If you're lucky enough to have a dishwasher, you probably use that sucker to clean everything (minus yourgood cooking knives), and maybe even to cook your food, too. However, dishwashers are not without their faults. Dishes can still come out spotty and even with chunks of food on them, which usually leads to some hand-washing afterward.
Instead of looking for an alternative dishwasher detergent to get the job done right the first time, try using a piece of lemon. Placing either a used lemon peel or an entire lemon wedge in with your dirty dishes on your normal cycle will leave your dishes spot-free and without any food residue. Plus, it'll leave a fresh lemony scent on everything. (Lemon waste is also a great way to clean your sink, garbage disposal, and cutting boards.)

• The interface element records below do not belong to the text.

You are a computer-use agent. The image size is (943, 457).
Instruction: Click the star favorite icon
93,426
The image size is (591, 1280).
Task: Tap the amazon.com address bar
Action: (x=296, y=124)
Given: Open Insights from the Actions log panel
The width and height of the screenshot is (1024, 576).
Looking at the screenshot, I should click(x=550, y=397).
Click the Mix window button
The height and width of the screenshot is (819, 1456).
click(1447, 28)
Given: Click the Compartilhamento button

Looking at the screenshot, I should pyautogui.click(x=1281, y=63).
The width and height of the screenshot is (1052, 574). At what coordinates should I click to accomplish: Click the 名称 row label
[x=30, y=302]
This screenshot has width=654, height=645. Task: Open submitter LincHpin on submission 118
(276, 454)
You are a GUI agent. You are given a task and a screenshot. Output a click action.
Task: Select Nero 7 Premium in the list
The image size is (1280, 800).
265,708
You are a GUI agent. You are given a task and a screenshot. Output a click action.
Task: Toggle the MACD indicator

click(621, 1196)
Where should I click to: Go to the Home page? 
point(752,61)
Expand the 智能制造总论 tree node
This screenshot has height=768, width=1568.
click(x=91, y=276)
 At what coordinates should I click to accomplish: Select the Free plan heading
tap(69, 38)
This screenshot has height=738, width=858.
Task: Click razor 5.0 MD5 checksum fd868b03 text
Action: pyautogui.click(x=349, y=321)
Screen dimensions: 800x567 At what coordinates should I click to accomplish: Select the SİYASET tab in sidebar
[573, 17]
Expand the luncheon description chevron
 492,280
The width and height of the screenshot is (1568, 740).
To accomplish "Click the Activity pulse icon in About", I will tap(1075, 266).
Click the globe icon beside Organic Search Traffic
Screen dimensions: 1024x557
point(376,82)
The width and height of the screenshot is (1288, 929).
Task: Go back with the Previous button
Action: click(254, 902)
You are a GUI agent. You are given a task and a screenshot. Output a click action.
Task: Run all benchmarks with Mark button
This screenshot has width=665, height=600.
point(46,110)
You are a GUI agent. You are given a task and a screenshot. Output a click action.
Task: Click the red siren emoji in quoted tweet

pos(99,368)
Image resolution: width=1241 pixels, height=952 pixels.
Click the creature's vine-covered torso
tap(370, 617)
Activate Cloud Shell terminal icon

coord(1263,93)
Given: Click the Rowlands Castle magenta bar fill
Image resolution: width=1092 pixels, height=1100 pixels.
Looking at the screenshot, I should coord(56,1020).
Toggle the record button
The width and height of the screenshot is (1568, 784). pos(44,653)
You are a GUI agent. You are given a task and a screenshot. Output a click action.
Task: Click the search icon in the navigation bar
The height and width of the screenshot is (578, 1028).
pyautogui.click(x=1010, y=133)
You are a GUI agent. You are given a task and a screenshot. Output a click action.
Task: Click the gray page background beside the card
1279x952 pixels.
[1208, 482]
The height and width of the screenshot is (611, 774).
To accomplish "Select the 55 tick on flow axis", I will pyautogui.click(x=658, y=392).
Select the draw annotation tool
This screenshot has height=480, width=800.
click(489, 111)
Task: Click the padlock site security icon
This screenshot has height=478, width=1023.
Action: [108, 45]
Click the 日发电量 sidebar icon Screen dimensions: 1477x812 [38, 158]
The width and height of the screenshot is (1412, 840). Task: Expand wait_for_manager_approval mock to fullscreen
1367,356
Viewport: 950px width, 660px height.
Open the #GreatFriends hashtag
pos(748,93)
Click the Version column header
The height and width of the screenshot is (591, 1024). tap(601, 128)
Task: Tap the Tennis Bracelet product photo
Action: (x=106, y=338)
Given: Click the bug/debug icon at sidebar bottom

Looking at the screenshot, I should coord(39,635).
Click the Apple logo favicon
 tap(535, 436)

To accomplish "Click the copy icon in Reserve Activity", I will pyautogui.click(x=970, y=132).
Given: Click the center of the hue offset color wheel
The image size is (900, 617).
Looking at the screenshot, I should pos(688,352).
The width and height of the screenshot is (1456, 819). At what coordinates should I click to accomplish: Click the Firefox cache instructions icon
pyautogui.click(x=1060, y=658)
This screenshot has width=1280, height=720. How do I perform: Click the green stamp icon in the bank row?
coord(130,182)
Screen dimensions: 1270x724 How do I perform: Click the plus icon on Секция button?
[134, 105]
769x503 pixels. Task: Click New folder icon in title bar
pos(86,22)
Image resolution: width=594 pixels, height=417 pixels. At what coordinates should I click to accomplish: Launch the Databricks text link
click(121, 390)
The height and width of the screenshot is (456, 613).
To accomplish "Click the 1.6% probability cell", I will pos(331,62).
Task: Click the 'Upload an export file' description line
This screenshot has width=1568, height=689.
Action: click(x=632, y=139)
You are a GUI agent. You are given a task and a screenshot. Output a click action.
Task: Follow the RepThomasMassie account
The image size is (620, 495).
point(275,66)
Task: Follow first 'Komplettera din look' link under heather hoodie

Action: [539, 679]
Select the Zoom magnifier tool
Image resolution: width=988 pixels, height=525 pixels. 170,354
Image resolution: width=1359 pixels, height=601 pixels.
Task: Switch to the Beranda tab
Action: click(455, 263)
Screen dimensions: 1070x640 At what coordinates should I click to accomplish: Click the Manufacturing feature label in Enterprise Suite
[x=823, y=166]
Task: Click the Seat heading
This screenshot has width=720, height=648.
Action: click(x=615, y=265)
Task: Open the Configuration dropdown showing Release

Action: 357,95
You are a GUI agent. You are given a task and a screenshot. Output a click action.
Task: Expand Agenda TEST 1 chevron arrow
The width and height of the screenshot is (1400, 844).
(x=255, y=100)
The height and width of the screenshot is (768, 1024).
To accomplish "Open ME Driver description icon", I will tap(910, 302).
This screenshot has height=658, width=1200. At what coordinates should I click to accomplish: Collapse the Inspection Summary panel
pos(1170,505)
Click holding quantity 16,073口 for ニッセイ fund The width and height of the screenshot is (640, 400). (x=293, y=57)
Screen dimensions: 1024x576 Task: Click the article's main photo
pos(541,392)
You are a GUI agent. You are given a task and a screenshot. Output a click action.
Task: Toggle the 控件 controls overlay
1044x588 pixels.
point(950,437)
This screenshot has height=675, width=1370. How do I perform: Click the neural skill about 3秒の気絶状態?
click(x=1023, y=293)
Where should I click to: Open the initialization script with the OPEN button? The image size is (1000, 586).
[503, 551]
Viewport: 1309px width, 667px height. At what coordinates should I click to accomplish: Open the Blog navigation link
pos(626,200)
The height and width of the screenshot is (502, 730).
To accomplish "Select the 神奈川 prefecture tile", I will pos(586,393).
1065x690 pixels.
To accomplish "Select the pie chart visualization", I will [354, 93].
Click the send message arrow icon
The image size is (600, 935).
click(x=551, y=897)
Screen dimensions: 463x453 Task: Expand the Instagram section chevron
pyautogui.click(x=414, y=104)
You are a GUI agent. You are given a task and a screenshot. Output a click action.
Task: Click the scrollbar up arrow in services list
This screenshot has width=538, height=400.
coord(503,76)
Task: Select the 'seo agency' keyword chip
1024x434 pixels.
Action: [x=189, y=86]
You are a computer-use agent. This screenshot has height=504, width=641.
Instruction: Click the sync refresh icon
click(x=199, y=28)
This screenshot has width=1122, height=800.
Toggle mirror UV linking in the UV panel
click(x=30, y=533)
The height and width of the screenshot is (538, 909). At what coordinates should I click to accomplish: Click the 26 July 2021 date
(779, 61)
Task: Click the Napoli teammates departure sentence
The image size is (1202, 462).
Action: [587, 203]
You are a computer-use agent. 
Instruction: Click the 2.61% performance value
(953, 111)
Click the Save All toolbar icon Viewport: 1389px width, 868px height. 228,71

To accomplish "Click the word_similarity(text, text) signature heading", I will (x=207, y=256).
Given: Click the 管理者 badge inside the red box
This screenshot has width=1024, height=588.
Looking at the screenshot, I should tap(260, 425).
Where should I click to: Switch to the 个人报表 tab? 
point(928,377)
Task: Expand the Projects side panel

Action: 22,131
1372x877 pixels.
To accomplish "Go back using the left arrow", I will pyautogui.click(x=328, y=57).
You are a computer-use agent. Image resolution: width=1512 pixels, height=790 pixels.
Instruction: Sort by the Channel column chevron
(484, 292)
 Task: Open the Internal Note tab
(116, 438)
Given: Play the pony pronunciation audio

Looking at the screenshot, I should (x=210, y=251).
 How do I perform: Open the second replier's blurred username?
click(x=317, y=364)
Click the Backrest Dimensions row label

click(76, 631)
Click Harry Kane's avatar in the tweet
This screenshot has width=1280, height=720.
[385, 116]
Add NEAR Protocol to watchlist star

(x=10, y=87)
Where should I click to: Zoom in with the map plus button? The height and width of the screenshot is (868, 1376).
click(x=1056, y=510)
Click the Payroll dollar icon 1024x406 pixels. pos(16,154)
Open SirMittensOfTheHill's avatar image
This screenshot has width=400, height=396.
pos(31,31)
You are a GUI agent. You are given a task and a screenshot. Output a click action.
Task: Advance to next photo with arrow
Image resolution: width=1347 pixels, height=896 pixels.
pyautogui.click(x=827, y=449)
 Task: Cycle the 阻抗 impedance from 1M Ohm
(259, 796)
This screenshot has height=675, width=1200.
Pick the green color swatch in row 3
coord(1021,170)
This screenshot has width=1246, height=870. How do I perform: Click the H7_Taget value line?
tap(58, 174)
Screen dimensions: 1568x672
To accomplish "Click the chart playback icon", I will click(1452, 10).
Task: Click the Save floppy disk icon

In fact, it's not just lemons that work, but any citrus fruit with citric acid, e.g., limes, oranges, grapefruit, etc., and as safe to use in dishwashers with either plastic or stainless steel interiors. If your current dishwasher detergent contains citric acid already, don't worry—adding a little more will only help.
The citric acid in citrus is known to be an effective natural cleaning agent with a pH level 2 (along with vinegar), and is great at dissolving soap scum, removing hard water deposits, polishing, and disinfecting.
As an antibacterial substance, adding lemon to your dishwashing cycle will not only kill germs but also help to disinfect bacteria and even help keep limescale at bay (which builds up in dishwashers). Additionally, as a natural mild degreasing agent, lemon helps to remove all that clings to your dishes in order to make those items sparkle.
So slip a slice of lemon into your average dishwashing load, and you may discover your most difficult of stains disappear after one wash. That one dose of citric acid can dissolve all that you worry about, leaving your glasses and dishes cleaner than you would expect.
However, be cautious. Citric acid has been known to tarnish silverware and aluminum, and could fade patterned dishes, if used too often (but it's absolutely wonderful for copper pots and pans).